Têtes d’affiche

La réalisatrice Anne Émond, originaire de Saint-Roch-des-Aulnaies, était la tête d’affiche du festival Vues dans la tête de en fin de semaine à Rivière-du-Loup. Elle était entre autres accompagnée de l’actrice Mylène Mackay qui tient le rôle-titre de son plus récent long-métrage, Nelly.

La cinéaste voit comme un honneur d’avoir été choisie comme porte-parole du festival cette année. Anne Émond est demeurée attachée à son coin de pays. Des scènes de son long-métrage précédent, Les êtres chers, ont d’ailleurs été tournées à Notre-Dame-du-Portage. Elle aime le concept du festival qui lui a permis de mettre au programme «des films qui n’ont pas été assez vus», dit-elle.

Inspiré de la vie et de l’œuvre de l’écrivaine Nelly Arcan, son film Nelly en a fait également la coqueluche des médias depuis sa sortie le 20 janvier dernier.

Anne Émond n’a pas conçu son film comme un drame biographique conventionnel. Elle a jeté au panier la première version du scénario qui allait dans cette direction au profit d’une fiction qui permet d’explorer les démons de Nelly à travers quatre facettes de sa vie : la putain, l’amoureuse toxique, la star et l’écrivaine. Les quatre personnages sont interprétés de façon magistrale par Mylène Mackay.

Des réactions

En touchant à une icône de la littérature québécoise, la cinéaste se doutait bien que son film allait susciter des réactions. Mais pas à ce point. «J’aurais pu me faire lapider, mais ça n’a pas été le cas», lance-t-elle. L’accueil est même positif.

«Il y a une empathie chez les gens qui est palpable», ajoute Mylène Mackay. «C’est la première fois que je reçois ça; autant de gens qui viennent me dire bravo, mélangé à un merci, mélangé à des larmes, mélangé à un immense bouleversement. Humainement, je trouve ça magnifique», dit-elle.

Anne Émond raconte que sa principale peur était de heurter la famille et les proches de Nelly Arcan.

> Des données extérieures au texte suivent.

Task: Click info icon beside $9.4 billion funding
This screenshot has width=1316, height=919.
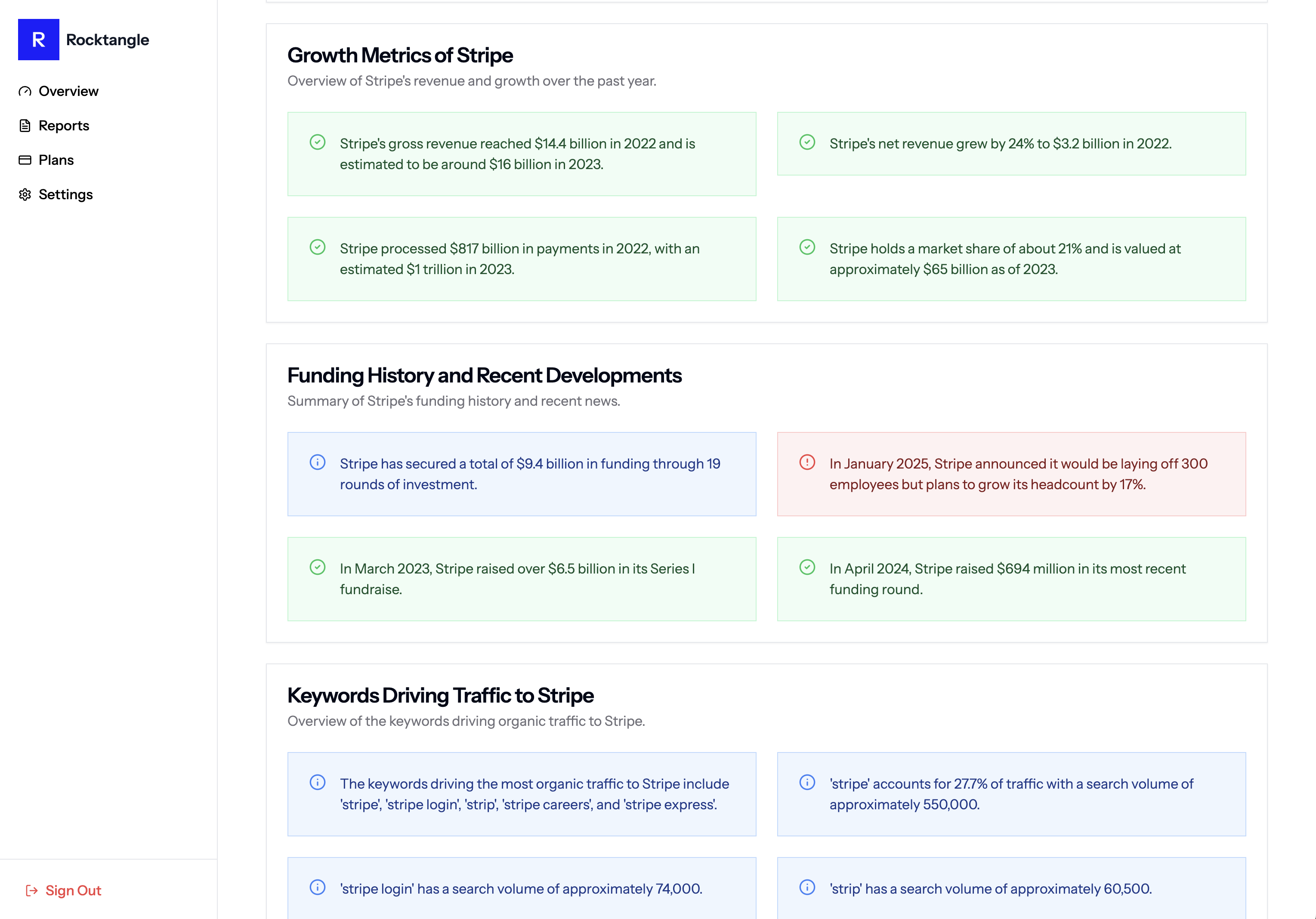Action: (318, 463)
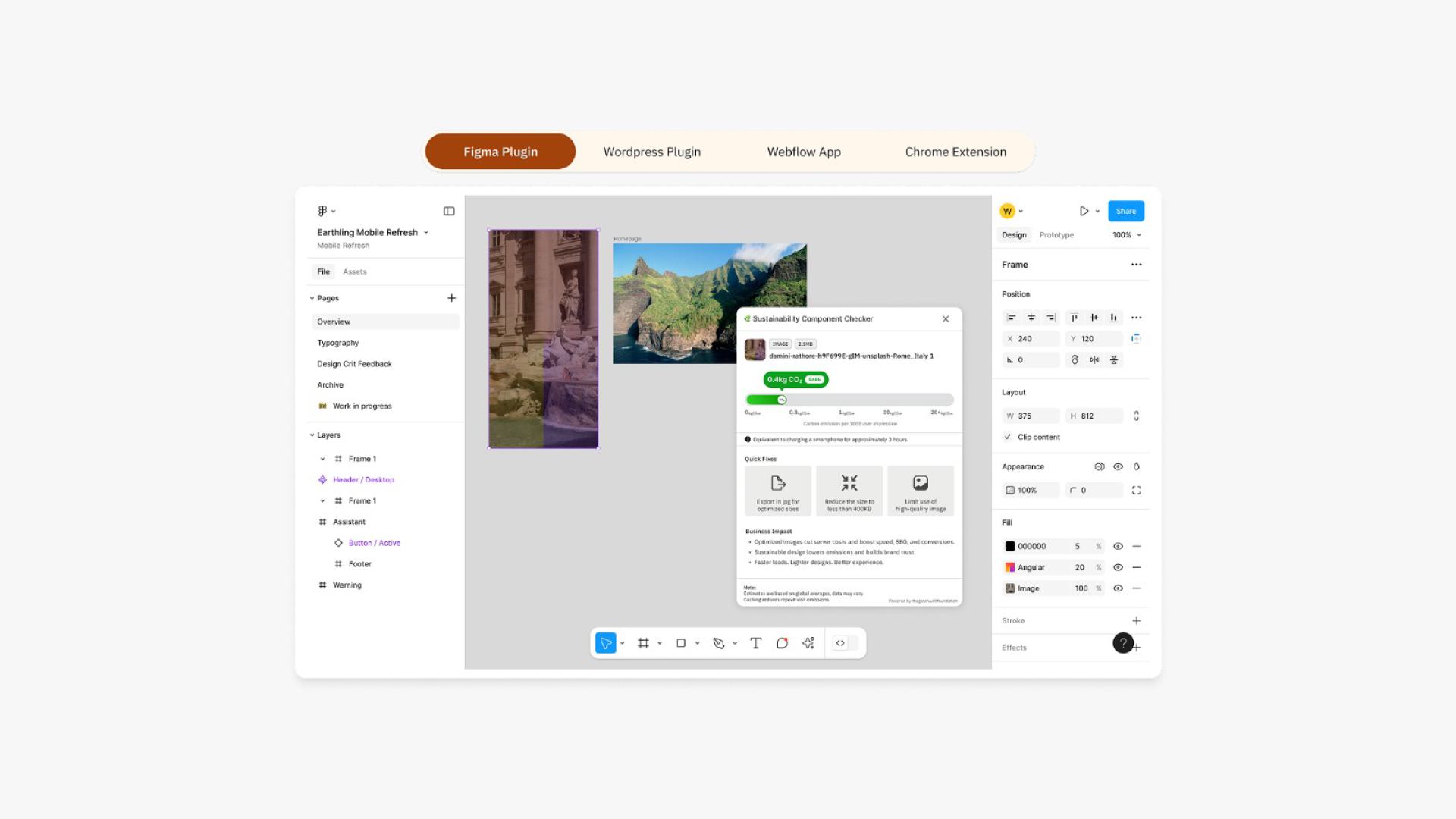Add a new page with plus icon
The image size is (1456, 819).
coord(451,298)
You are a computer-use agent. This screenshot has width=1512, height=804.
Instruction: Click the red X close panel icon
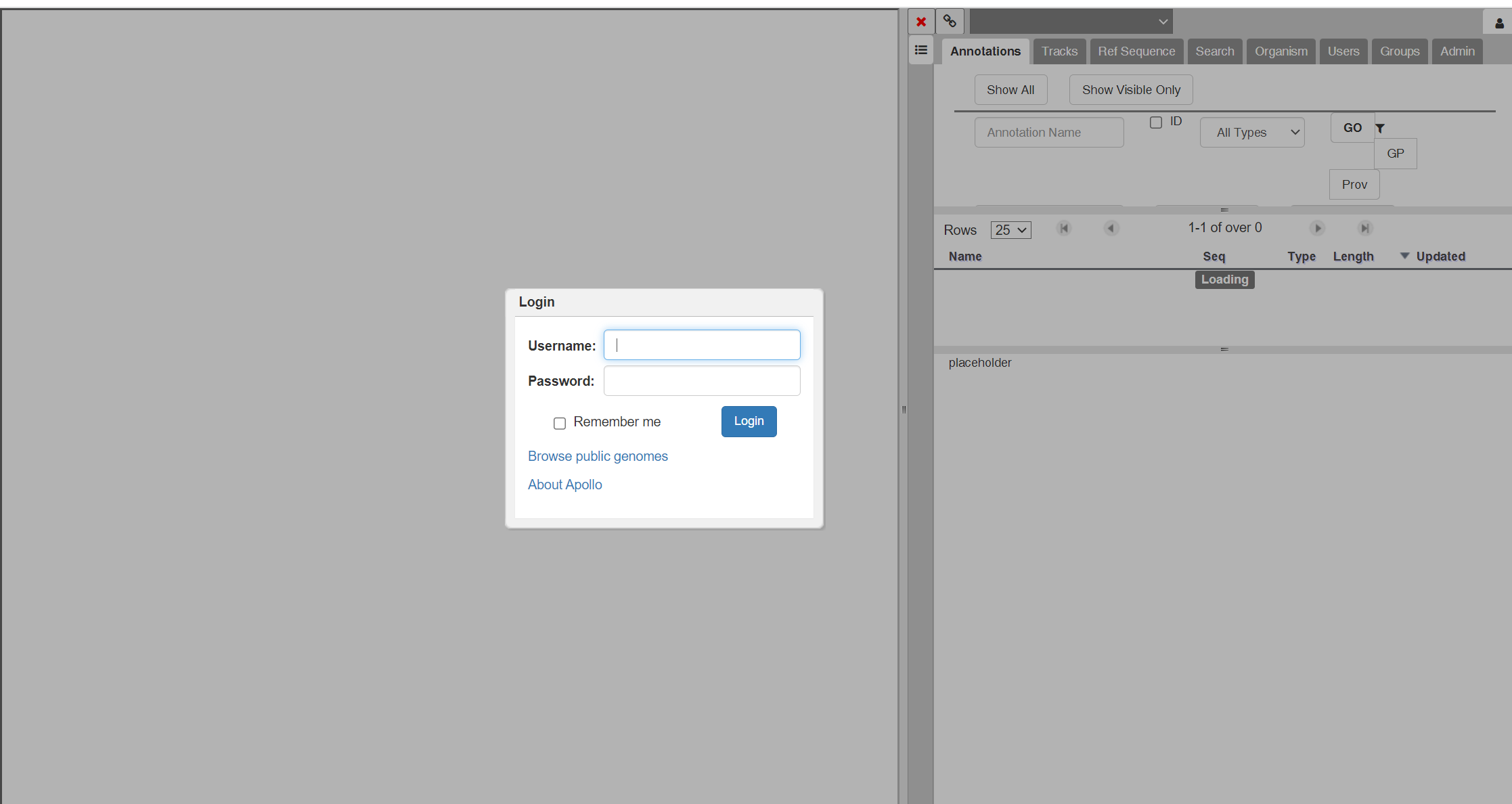click(x=921, y=22)
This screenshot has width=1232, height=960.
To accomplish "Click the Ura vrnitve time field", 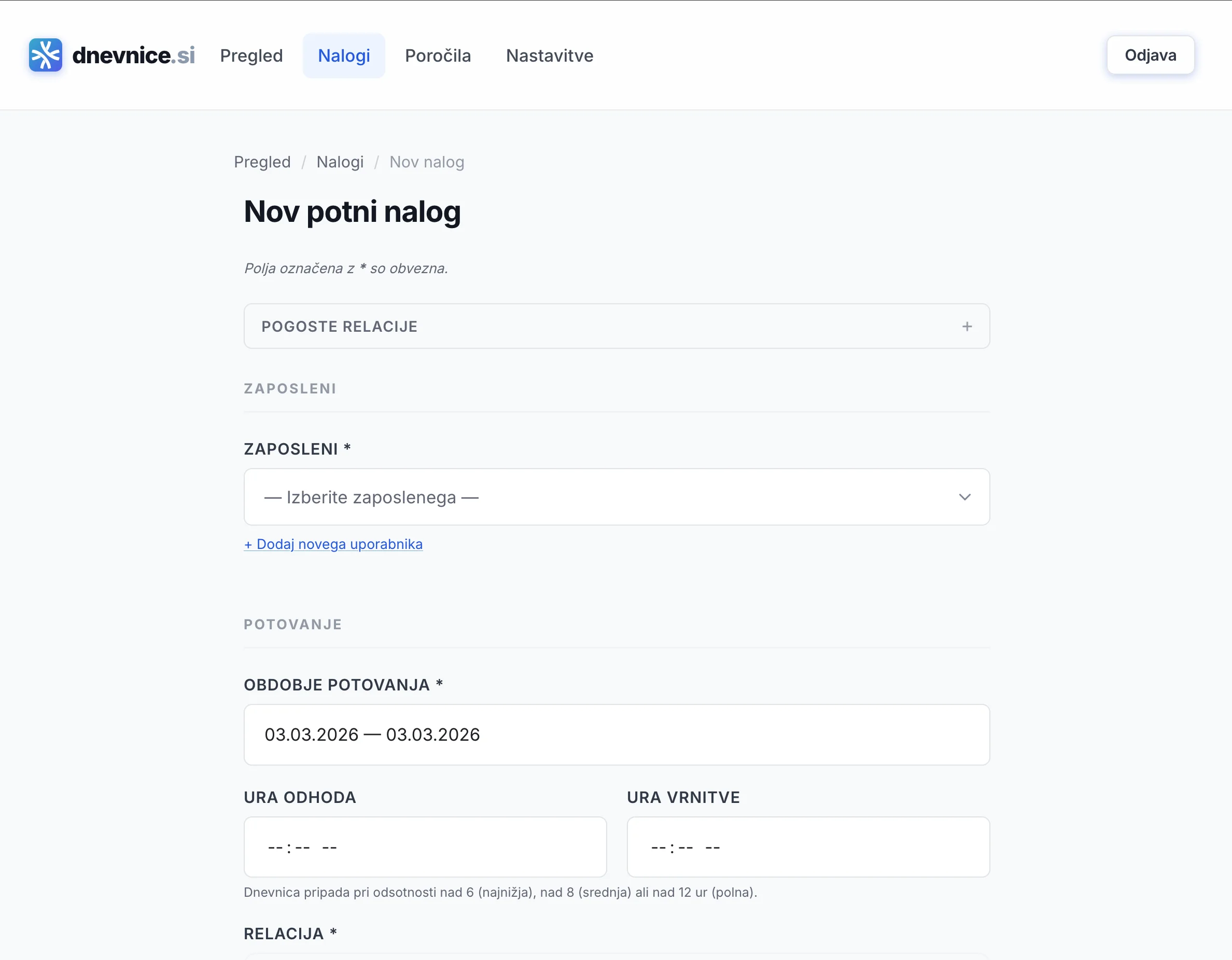I will point(808,846).
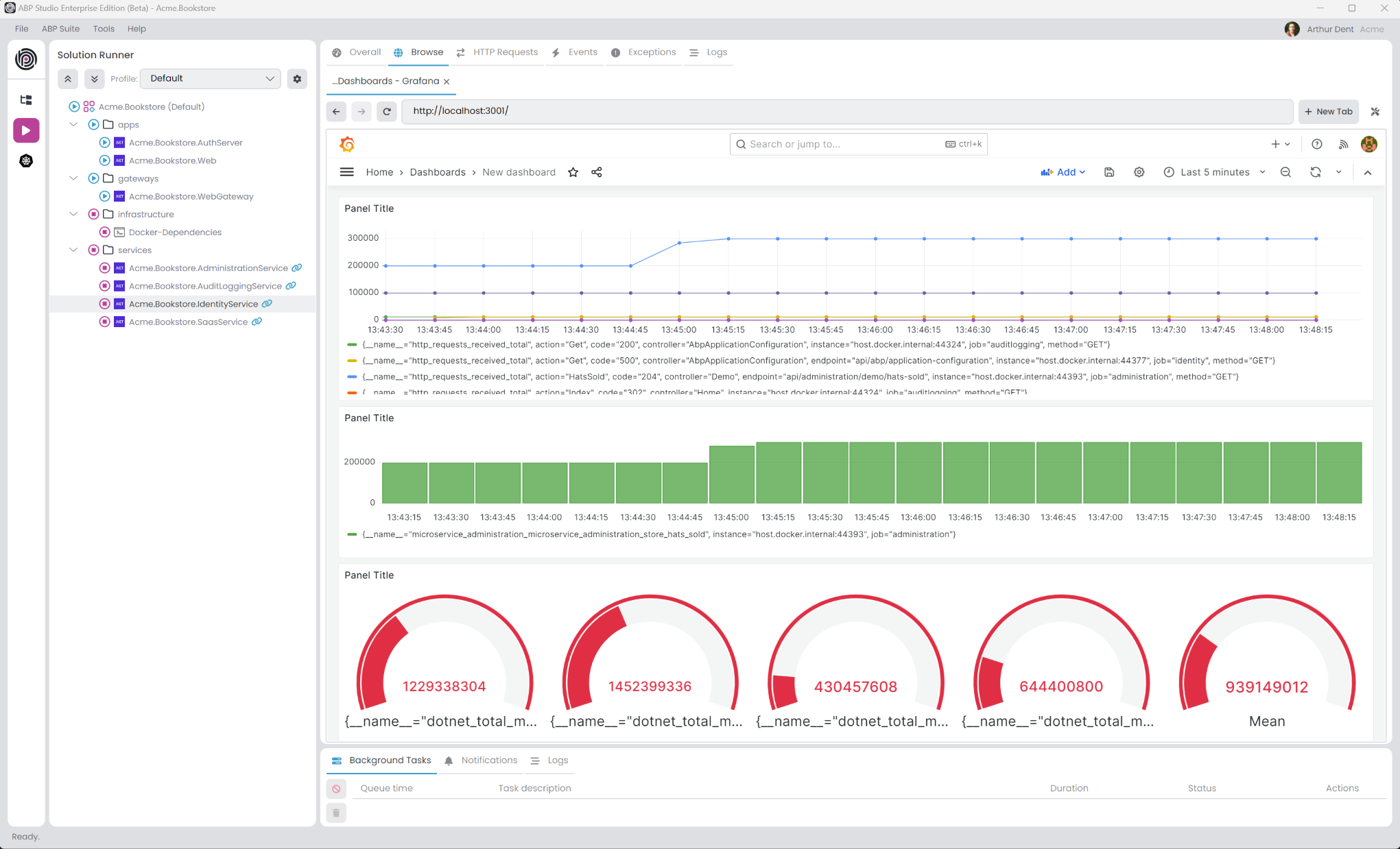Click the Solution Runner play button in sidebar

click(x=25, y=130)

Même si certains avaient lu le scénario et qu’elle leur avait exposé ses nobles intentions, le risque était présent. «Tout a été accepté», dit-elle. Anne Émond savait très bien ce que c’était que de mettre des gens qui ont existé à l’écran, l’ayant fait elle-même pour sa propre famille dans Les êtres chers. «La Nelly qui m’intéressait n’était pas la Isabelle Fortier [son vrai nom] de Lac-Mégantic, mais la Nelly urbaine de Montréal», dit-elle. La famille de l’écrivaine est pratiquement absente du film.

Prodigieuse Mylène

Mylène Mackay ne ressemble pas à Nelly Arcan. C’était d’ailleurs une condition au scénario. «Je me suis inspiré d’elle, mais je n’avais pas à calquer sa façon d’être et de parler. Ce film est une interprétation libre et pour moi, c’est un peu cela aussi», dit-elle. L’actrice n’a pas tenté d’imiter Nelly, ce qui lui donnait davantage d’espace de jeu.

Une interprétation trop fabriquée de l’écrivaine aurait pu gâcher le film. Mylène Mackay, que le magazine Elle Québec qualifie d’étoile montante dans son édition de février 2017, est au contraire sublime dans chacune des quatre interprétations. Elle porte l’œuvre sur ses épaules avec la force d’Atlas soutenant la voûte céleste après la révolte des titans.

Pour Mylène, interpréter Nelly semble prédestiné. Dans sa création théâtrale Elles Xxx avec Marie-Pier Labrecque, Nelly Arcan a été la principale source d’inspiration. «J’avais vraiment des atomes crochus avec cette auteure. Il y avait une Nelly intégrée dans mon corps», dit-elle. «Je ne crois pas au hasard. C’est ce qui m’a préparé à ce projet. La vie s’est occupée de moi», lance la comédienne.

Pour Anne Émond, Nelly vient en quelque sorte boucler une trilogie de films sur le mal de vivre. Nuit #1 nous présente Clara, une jeune femme qui cherche sa place. Les êtres chers aborde directement la mélancolie, le mal-être. Nelly Arcan, on le sait, a connu un destin tragique.

La réalisatrice s’en est rendu compte en voyant ses trois longs-métrages l’un derrière l’autre. «Là, affirme Anne Émond, je veux que mon prochain film soit autre chose.»

Nelly est à l’affiche cette semaine au cinéma Le Scénario de La Pocatière.